The 400-plus-page survey was put together over two years with input from hundreds of planetary scientists in academia, industry, and NASA. It highlights recent discoveries across planetary science, spells out the most exciting scientific questions, and specifies which missions will help answer those questions. The survey was produced by the National Research Council at the behest of NASA and NSF and is intended to guide those agencies and Congress. It is the second decadal survey in planetary science; such community-led prioritization was initiated a half century ago by NASA’s astrophysics division and is now undertaken by all four of the agency’s science divisions.
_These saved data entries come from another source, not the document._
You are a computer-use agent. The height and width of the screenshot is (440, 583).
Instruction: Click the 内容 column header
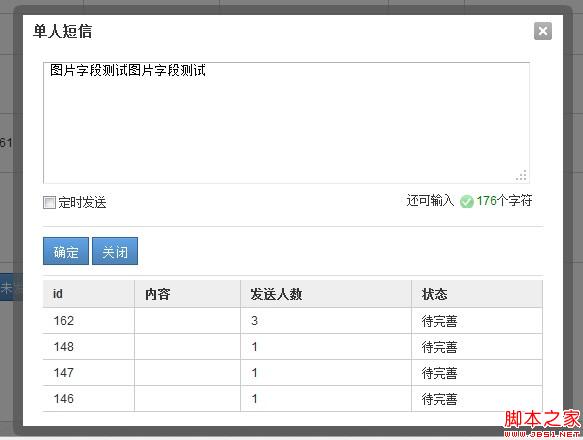point(187,294)
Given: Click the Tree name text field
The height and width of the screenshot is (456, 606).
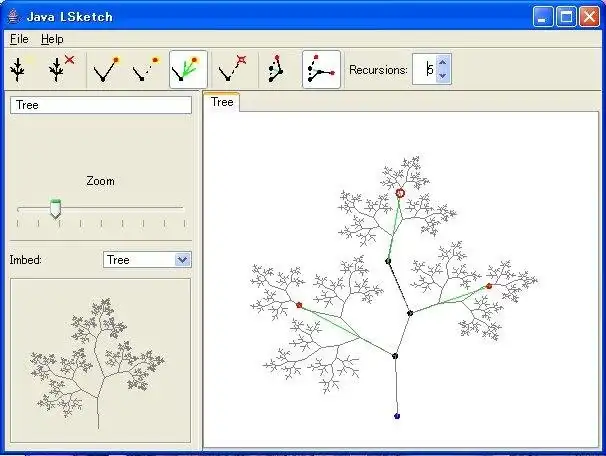Looking at the screenshot, I should pos(100,105).
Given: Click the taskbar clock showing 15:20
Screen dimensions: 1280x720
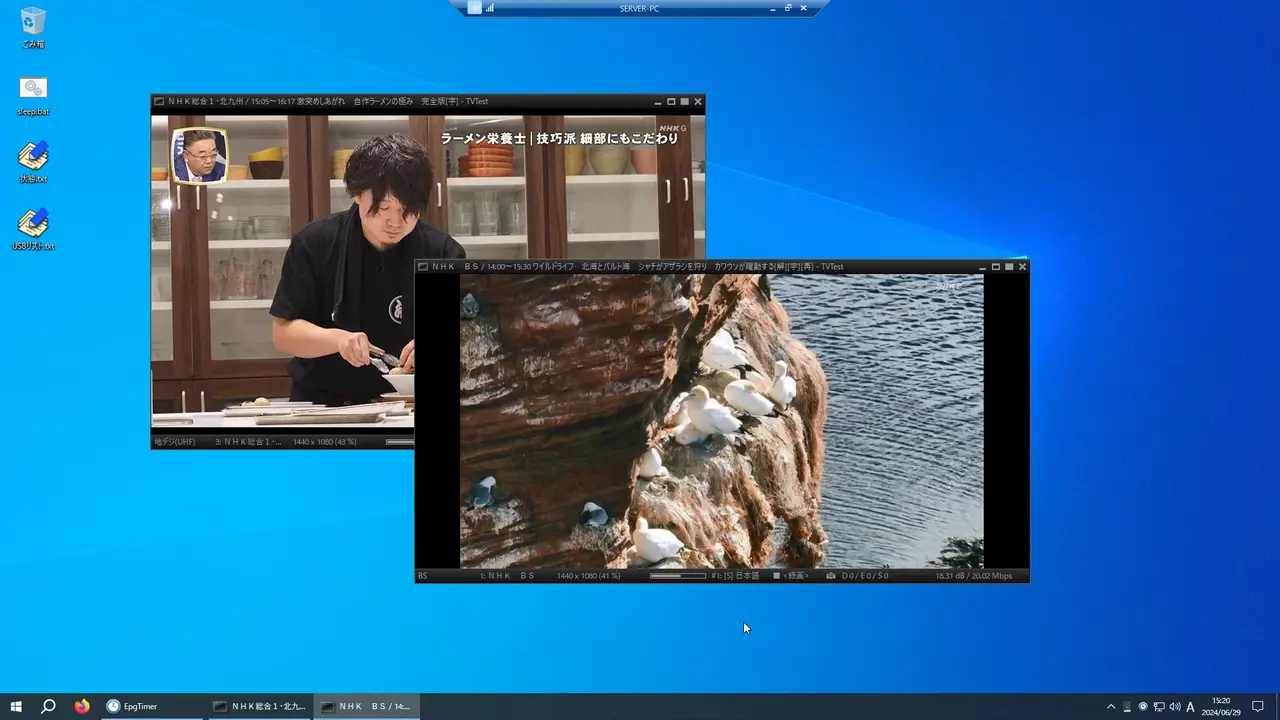Looking at the screenshot, I should (x=1221, y=706).
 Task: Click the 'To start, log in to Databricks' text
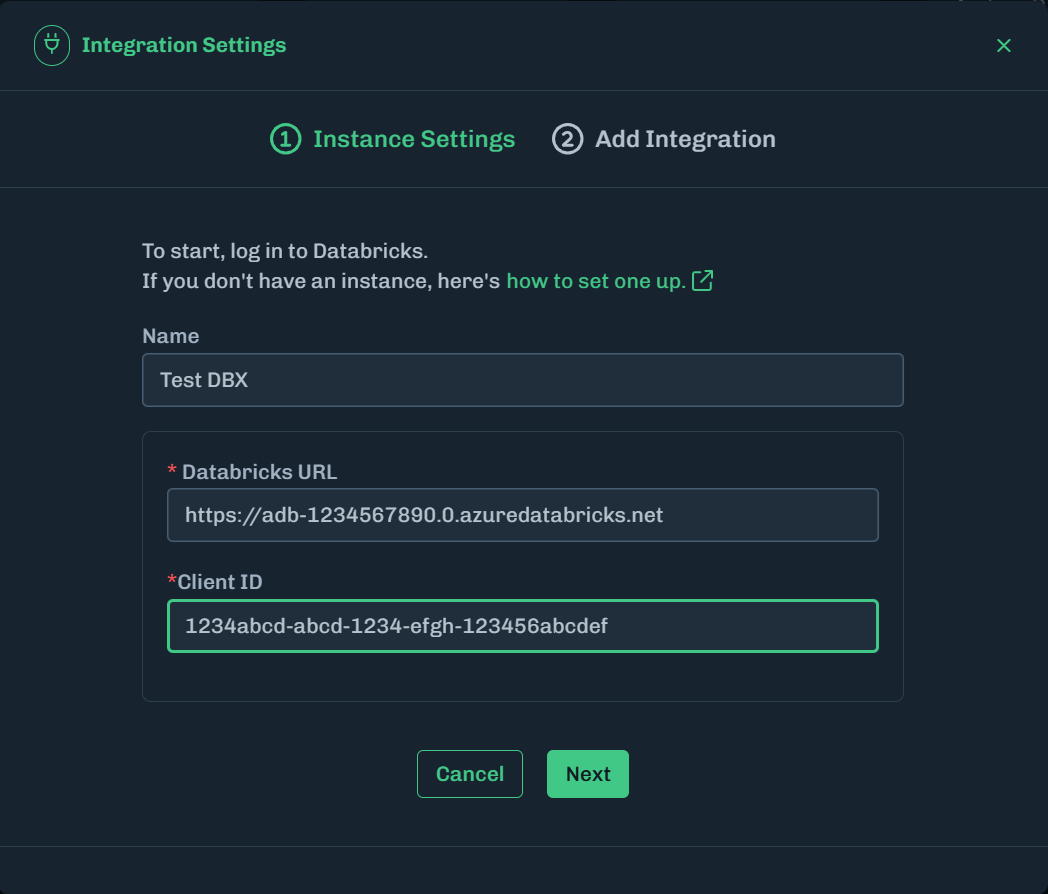pyautogui.click(x=285, y=251)
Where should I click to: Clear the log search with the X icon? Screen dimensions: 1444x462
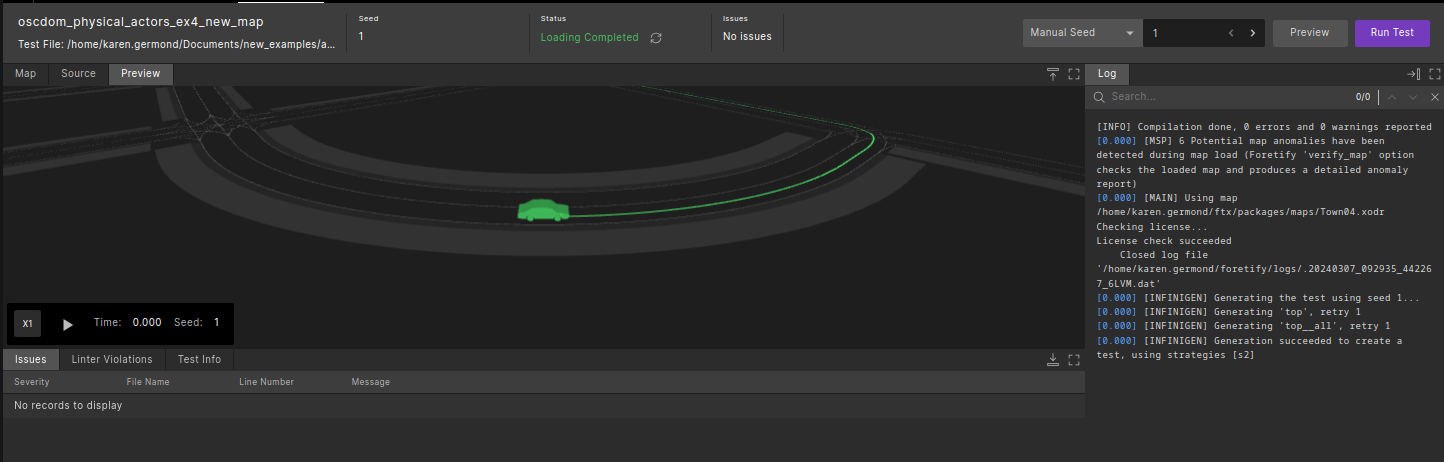(1435, 97)
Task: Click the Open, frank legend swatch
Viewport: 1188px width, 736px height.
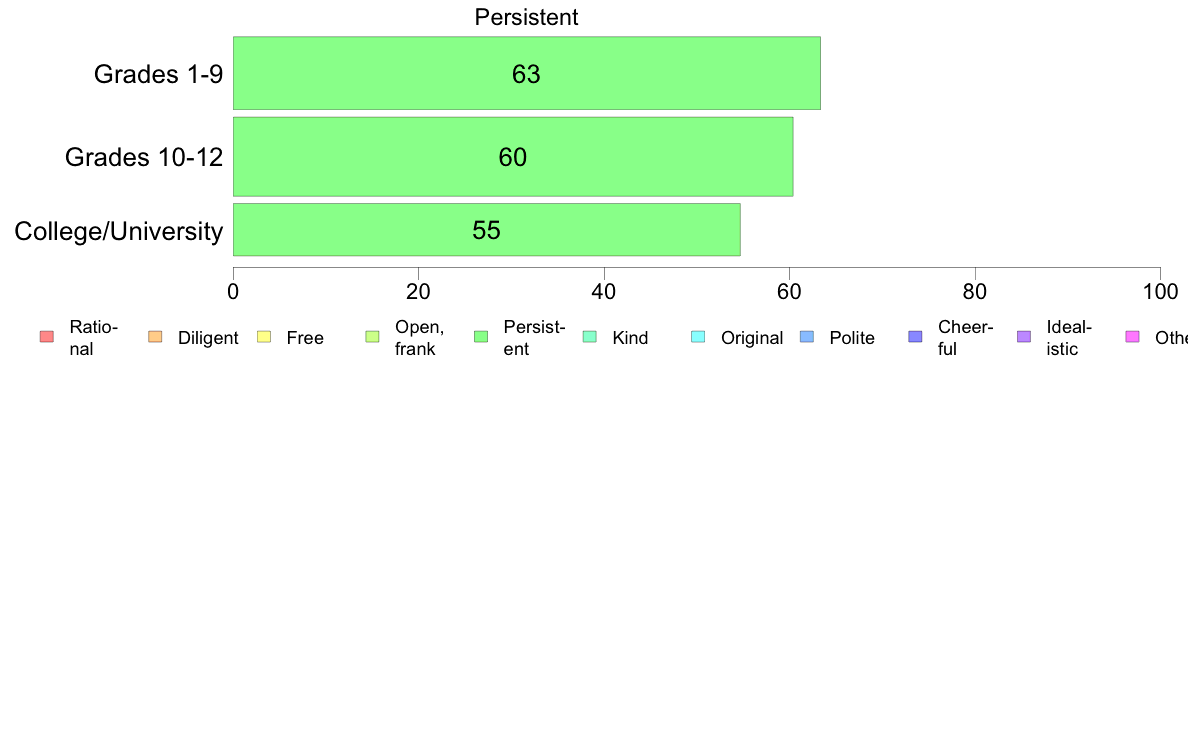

Just a couple of weeks before the release of the planetary science decadal survey, President Obama’s proposed budget for fiscal year 2012 and the five-year horizon through 2016 was rolled out (see PHYSICS TODAY, April 2011, page 29). That horizon suggests that the field will have to tighten its belt even more than the survey committee had anticipated. James Green, director of NASA’s planetary science division, says that the FY 2011 budget request’s projection for FY 2013–16 falls about $800 million short of the projection from a year earlier (costs are in FY 2015 dollars). For context, the president’s request for planetary science in FY 2012 is about $1.5 billion.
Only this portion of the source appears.